PROBLEM REQUIREMENTS: List every line in the records below that contains the word "Where". Case counts.

=== PROVIDED INFORMATION ===

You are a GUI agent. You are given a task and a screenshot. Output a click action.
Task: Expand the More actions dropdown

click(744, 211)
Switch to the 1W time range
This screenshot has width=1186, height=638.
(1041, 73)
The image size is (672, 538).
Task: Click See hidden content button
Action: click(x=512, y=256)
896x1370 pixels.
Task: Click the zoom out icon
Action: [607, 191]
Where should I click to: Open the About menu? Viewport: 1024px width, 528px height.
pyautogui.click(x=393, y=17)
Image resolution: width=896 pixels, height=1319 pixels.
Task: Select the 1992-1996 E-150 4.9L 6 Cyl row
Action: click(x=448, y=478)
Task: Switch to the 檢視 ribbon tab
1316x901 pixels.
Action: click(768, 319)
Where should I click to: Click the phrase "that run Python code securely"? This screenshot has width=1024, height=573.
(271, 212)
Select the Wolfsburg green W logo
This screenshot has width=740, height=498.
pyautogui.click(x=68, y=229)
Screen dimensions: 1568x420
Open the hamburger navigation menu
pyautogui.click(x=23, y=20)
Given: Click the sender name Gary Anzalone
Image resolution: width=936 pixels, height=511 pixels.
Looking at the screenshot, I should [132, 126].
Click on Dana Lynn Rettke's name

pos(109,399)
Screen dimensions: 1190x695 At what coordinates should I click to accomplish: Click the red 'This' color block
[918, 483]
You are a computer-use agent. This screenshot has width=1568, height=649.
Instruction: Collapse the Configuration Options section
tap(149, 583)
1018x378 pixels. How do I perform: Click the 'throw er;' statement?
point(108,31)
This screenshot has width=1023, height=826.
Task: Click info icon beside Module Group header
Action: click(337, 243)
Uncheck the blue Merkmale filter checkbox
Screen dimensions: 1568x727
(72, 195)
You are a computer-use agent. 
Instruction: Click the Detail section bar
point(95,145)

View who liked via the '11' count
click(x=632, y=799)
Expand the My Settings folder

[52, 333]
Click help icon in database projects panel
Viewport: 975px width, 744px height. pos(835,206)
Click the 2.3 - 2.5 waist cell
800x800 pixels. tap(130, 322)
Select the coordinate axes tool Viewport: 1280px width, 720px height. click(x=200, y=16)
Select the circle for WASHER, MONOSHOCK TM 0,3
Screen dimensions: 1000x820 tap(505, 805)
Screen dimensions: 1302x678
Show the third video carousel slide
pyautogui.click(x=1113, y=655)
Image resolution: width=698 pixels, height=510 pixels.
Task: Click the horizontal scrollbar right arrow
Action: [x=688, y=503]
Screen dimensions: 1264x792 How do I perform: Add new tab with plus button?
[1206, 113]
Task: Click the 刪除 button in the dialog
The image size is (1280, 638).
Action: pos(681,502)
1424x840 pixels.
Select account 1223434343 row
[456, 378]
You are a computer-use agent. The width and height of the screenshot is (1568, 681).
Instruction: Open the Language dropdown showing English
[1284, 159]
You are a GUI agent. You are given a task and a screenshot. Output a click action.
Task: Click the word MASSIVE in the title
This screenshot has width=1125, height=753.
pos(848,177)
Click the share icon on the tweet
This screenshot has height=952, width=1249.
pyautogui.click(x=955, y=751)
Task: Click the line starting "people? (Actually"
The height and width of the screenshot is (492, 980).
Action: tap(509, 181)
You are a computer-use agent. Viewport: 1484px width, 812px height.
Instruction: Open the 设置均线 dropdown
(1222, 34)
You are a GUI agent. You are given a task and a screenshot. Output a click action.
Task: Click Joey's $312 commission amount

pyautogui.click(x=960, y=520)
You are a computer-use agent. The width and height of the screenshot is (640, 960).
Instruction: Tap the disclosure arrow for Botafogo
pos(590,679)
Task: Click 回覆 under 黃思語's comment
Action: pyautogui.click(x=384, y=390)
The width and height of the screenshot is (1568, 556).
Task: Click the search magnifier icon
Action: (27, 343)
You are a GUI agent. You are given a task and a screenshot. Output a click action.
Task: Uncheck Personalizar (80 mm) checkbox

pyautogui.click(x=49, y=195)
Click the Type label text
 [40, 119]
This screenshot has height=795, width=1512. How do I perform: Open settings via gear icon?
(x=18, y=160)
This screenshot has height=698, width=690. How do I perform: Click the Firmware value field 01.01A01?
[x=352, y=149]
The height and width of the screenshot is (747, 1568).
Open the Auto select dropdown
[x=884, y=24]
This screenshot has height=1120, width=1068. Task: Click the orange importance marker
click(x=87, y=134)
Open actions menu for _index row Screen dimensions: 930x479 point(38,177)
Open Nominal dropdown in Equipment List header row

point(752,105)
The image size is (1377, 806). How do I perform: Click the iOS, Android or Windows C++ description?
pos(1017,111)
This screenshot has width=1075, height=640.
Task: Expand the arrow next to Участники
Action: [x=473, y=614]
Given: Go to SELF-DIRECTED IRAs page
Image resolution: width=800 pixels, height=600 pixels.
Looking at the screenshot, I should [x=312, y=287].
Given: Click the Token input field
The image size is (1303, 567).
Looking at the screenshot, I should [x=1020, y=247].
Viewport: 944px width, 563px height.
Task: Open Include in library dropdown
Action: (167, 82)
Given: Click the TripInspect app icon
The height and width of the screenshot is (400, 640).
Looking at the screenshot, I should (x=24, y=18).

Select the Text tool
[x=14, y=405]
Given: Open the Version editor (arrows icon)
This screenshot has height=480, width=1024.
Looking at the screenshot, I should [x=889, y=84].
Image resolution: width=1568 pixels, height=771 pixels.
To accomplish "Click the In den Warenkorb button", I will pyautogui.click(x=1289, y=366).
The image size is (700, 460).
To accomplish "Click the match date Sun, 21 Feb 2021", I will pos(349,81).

===

RESULT FOR THIS EXERCISE:
Where should I click to: Open the About menu? Viewport: 1024px width, 528px height.
Where should I click to: Click the phrase "that run Python code securely"? This screenshot has width=1024, height=573.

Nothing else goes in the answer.